* [About this task]: Reproduce word for word the part of the passage below about the Coffee with the Rabbi group, everything from "Moderation from Rabbi" down to "returns from Sabbatical.".

[Passage]

After dinner, I followed up with my grandparents to ask about the coffee group as well as Temple Emmanuel as a whole. As we have all learned from COVID, a lot can change in six months. When my grandpa told me, “honestly, much hasn’t changed,” I was thrilled, but my relief was short-lived when he quickly followed up with “Well, until about three weeks ago.” At the start of November, Rabbi Devorah began a 3-month sabbatical. She was supposed to take a 6-month Sabbatical starting the Summer of 2020, but like many things that Summer, it was delayed.

They tried to conduct the group, which still met online weekly, on their own for two weeks, but, as my Grandma described,  it “devolved into three people having a conversation amongst themselves.” I guess you cannot exactly take the Rabbi out of Coffee with the Rabbi. Temple Emanu-el does have an assistant Rabbi (who my grandparents were very proud to announce as a married homosexual), but he does not enjoy leading the group very much.

Moderation from Rabbi Devorah is essential to successful group discourse, and many members look to ask the Rabbi questions specifically. Rabbi Devorah’s casualness, use of profanity, and overall open-mindedness make any setting she leads welcoming. My grandmother emphasized how this level of intimacy between congregants and their Rabbi is uncommon. My grandparents were members of their former congregation in Philadelphia for than 20 years, but they “felt much more a part of a synagogue going to this class [Coffee with the Rabbi] than any other time.” Although the group misses their meetings, everyone agreed it would be better to start again in February when Rabbi Devorah returns from Sabbatical.

[/Passage]
[Data for analysis]

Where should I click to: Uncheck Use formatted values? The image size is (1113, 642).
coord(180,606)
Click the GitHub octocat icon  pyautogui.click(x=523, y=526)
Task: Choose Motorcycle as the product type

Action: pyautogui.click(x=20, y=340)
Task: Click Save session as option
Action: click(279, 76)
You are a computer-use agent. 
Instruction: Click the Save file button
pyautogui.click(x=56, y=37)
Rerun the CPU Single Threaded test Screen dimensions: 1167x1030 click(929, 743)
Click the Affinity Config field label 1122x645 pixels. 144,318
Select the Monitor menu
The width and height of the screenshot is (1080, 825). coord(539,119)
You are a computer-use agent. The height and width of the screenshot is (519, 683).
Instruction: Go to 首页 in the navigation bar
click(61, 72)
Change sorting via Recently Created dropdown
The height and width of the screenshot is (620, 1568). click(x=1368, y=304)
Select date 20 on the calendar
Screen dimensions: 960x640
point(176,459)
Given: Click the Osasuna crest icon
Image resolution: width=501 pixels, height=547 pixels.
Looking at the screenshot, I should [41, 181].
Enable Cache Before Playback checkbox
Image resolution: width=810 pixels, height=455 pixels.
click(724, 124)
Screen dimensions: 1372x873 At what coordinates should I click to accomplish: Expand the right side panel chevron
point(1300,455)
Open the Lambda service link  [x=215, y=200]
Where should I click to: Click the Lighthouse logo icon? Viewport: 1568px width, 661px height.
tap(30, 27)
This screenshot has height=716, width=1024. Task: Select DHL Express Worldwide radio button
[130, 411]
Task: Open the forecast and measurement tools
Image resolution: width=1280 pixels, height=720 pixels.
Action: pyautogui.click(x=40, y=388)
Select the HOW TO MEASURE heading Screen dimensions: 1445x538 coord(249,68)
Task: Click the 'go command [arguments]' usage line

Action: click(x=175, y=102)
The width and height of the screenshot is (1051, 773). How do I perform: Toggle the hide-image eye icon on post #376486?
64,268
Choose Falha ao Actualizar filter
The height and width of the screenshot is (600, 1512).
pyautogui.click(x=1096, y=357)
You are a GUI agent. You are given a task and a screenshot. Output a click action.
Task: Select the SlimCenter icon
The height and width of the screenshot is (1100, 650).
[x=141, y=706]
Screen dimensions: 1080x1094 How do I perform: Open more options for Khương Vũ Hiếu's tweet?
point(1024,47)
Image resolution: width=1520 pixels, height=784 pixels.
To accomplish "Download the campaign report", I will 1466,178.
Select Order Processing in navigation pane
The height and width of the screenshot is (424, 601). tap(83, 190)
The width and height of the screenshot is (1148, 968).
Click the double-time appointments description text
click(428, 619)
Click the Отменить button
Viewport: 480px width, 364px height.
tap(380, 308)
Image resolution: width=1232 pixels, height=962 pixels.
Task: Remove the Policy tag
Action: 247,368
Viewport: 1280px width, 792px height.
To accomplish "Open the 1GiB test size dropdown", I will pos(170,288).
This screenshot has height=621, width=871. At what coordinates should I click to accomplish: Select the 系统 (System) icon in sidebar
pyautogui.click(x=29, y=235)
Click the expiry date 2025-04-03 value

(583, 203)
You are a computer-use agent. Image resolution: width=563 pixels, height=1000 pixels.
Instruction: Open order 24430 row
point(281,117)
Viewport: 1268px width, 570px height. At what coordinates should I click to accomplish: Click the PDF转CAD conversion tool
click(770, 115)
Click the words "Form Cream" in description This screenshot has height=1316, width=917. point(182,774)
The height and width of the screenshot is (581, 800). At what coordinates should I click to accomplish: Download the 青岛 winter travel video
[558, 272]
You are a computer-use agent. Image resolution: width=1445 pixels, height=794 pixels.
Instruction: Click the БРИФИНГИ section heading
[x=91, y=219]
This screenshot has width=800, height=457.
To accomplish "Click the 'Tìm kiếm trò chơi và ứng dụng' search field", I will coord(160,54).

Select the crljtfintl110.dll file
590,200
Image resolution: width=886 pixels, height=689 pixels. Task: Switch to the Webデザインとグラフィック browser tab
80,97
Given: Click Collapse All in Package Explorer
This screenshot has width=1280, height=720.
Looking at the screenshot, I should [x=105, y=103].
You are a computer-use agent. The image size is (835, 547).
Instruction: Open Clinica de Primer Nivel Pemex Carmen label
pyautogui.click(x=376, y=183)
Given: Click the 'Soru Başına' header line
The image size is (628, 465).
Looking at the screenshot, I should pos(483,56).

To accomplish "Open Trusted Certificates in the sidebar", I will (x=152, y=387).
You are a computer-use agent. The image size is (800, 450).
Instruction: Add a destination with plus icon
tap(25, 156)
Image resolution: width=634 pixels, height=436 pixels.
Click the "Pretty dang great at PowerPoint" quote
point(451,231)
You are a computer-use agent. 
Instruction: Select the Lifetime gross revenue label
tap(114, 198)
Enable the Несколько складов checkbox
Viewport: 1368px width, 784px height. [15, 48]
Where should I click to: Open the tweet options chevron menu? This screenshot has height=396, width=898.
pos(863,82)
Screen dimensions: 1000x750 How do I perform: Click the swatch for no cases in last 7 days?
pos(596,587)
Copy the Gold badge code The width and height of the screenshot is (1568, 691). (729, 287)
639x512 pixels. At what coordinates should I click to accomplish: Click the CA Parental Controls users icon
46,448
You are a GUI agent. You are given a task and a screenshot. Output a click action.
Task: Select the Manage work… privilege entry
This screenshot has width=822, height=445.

[/Data for analysis]

* [Result of the task]:
Moderation from Rabbi Devorah is essential to successful group discourse, and many members look to ask the Rabbi questions specifically. Rabbi Devorah’s casualness, use of profanity, and overall open-mindedness make any setting she leads welcoming. My grandmother emphasized how this level of intimacy between congregants and their Rabbi is uncommon. My grandparents were members of their former congregation in Philadelphia for than 20 years, but they “felt much more a part of a synagogue going to this class [Coffee with the Rabbi] than any other time.” Although the group misses their meetings, everyone agreed it would be better to start again in February when Rabbi Devorah returns from Sabbatical.